Mahkemece, kazanın davalıların kusuru nedeniyle meydana geldiği gerekçesiyle davanın kabulü ile, 15.000 TL tazminatın davalılardan tahsiline karar verilmiş, hüküm davalı M.. B.. vekili tarafından temyiz edilmiştir.
Dava, trafik sigorta poliçesi uyarınca üçüncü kişiye ödenen tazminatın aracın alkollü kullanıldığı iddiasına dayalı sigortalı araç işleteni ve sürücüsünden rucuan tazmini istemine ilişkindir.
Karayolları Motorlu Araçlar Zorunlu Mali Sorumluluk Sigortası Genel Şartları’nın B.4 ncü maddesi uyarınca zarar görene ödemede bulunan sigortacı, sigorta sözleşmesine ve bu sözleşmeye ilişkin kanun hükümlerine göre, tazminatın kaldırılmasını veya azaltılmasını sağlayabileceği oranda sigorta ettirene rücu edebilecektir. Poliçede yer alan bu şart, esasen KTK.nun 95 nci maddesi düzenlemesinin poliçeye aksettirilmiş bir hükmüdür. Ancak, sigortacının mevcut düzenlemeler uyarınca böyle bir durumda akidi olmayan sürücüye yönelmesi mümkün değildir. Somut olayda poliçe kapsamı ve sigortalı araca ait ruhsat bilgilerinden sigorta ettirenin davalı S. Teks. İm. Ve Tic. Ltd. Şti. olduğu, davalı M.. B..’nun ise sürücü sıfatının bulunduğu anlaşılmaktadır. Bu durum karşısında, M.. B..’nun sürücü olduğu dikkate alınıp, bu kişi hakkındaki davanın husumet yokluğu nedeniyle reddine karar verilmesi gerekirken, yazılı şekilde aleyhine hüküm kurulması doğru görülmemiş, kararın bozulması gerekmiştir.

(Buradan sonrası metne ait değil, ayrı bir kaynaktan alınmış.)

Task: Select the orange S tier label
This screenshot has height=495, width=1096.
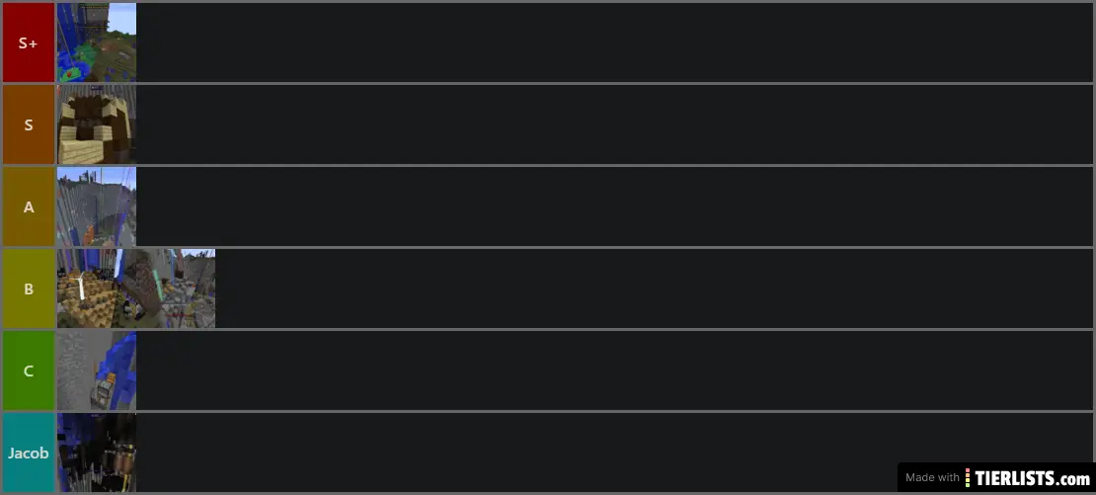Action: pyautogui.click(x=28, y=124)
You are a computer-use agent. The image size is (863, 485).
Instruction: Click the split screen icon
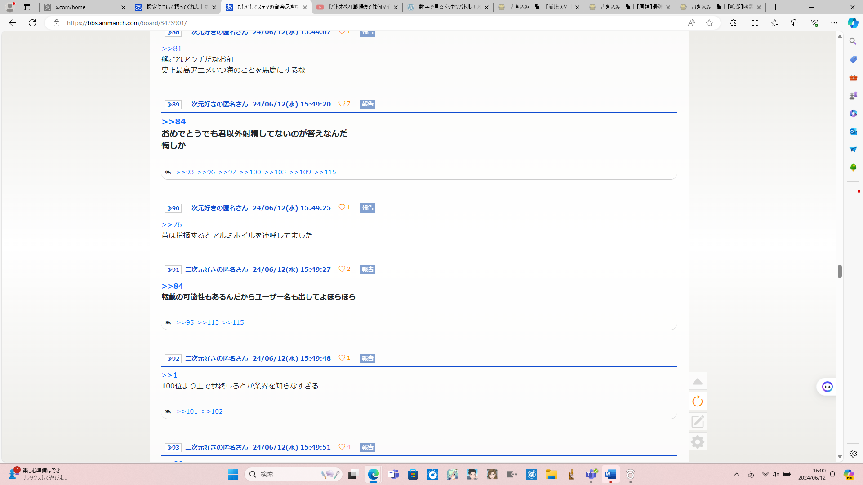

Bozma nedenine göre davalı M.. B.. vekilinin sair temyiz itiralarının incelenmesine gerek görülmemiştir.
SONUÇ: Yukarıda açıklanan nedenlerle davalı M.. B.. vekilinin temyiz itirazlarının kabulü ile kararın bu davalı yararına BOZULMASINA, bozma nedenine göre davalı Münür vekilinin sair temyiz itirazlarının incelenmesine bu aşamada yer olmadığına, peşin alınan harcın istek halinde temyiz eden davalı M.. B..’na geri verilmesine 15.01.2014 gününde oybirliğiyle karar verildi.